■ Work instruction: Where the line containing "Given: Click the Home toolbar icon" appears, start repeating, and continue exactly through the last line below, adding nothing. Include no pictures.

■ Data to examine:
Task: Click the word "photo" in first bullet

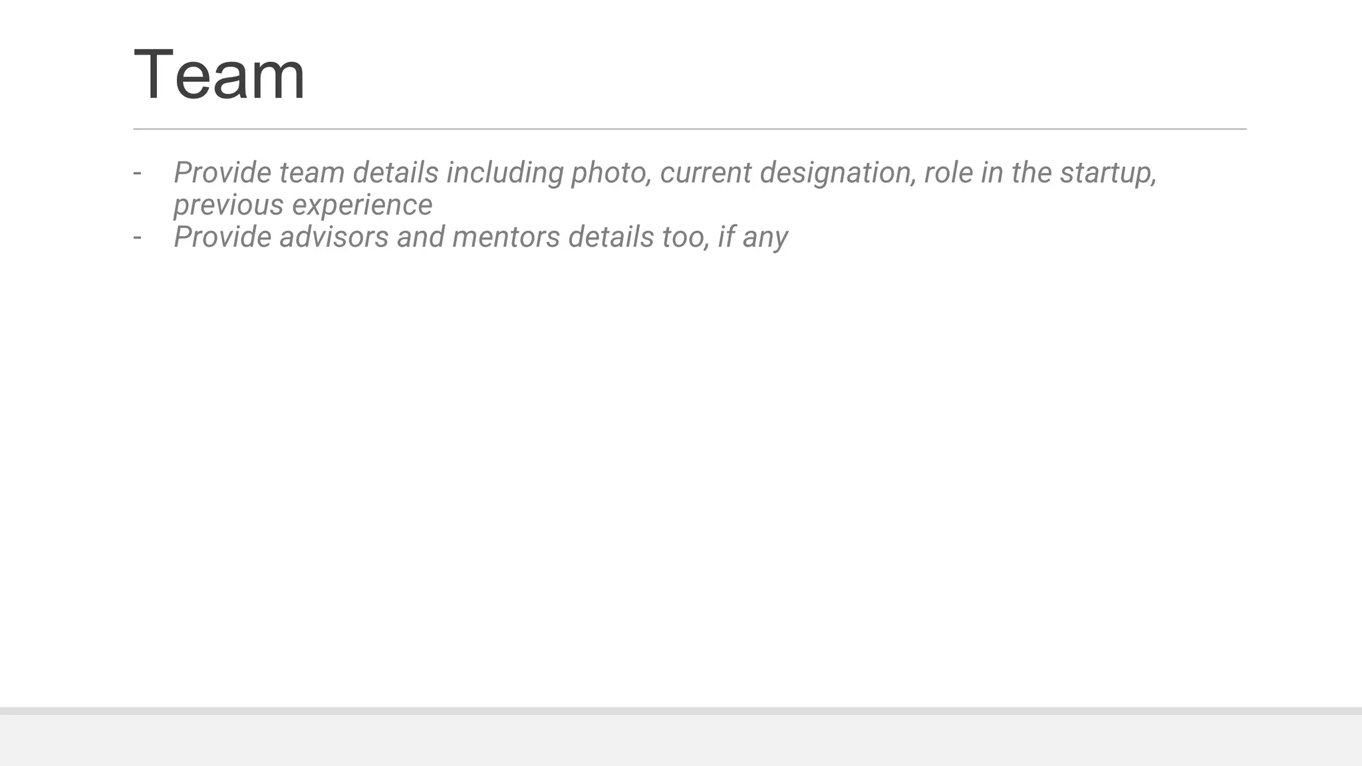Action: [x=610, y=173]
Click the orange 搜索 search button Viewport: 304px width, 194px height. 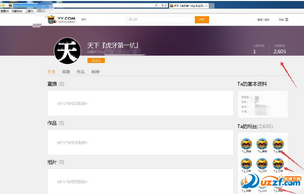(202, 20)
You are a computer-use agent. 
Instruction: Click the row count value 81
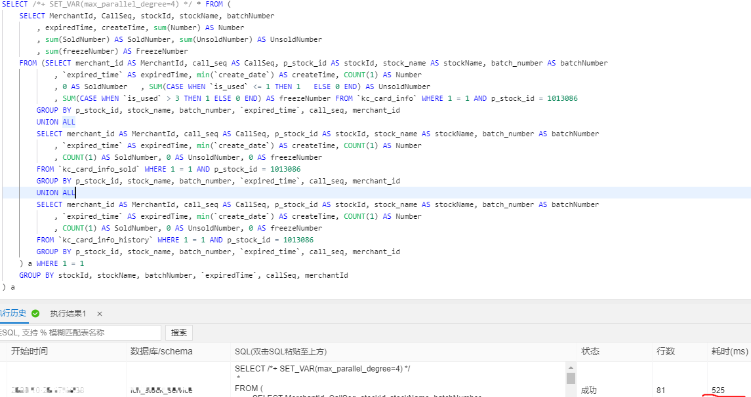(x=662, y=388)
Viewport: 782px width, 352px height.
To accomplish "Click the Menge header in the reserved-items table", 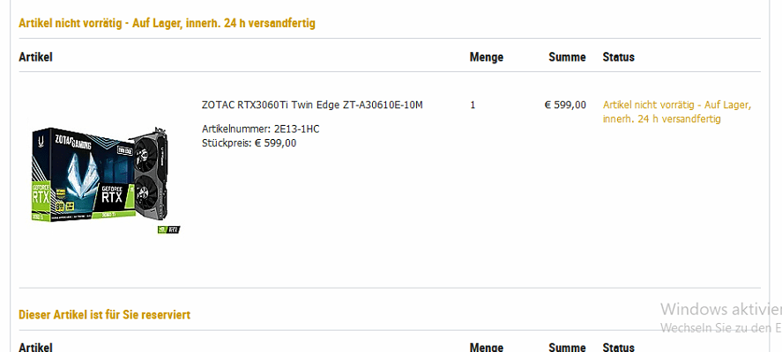I will tap(487, 347).
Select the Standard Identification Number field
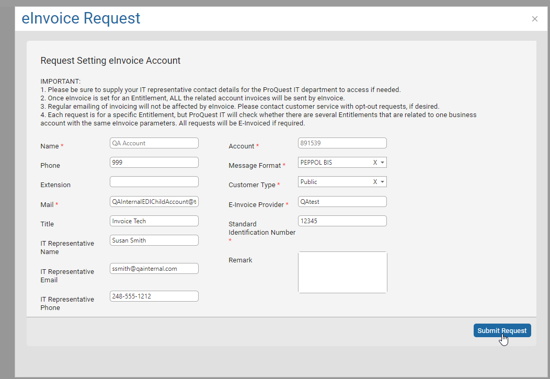 pos(342,221)
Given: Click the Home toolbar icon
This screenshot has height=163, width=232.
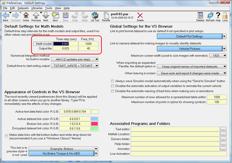Looking at the screenshot, I should (26, 16).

■ Exercise output:
Given: Click the Home toolbar icon
This screenshot has height=163, width=232.
Looking at the screenshot, I should (26, 16).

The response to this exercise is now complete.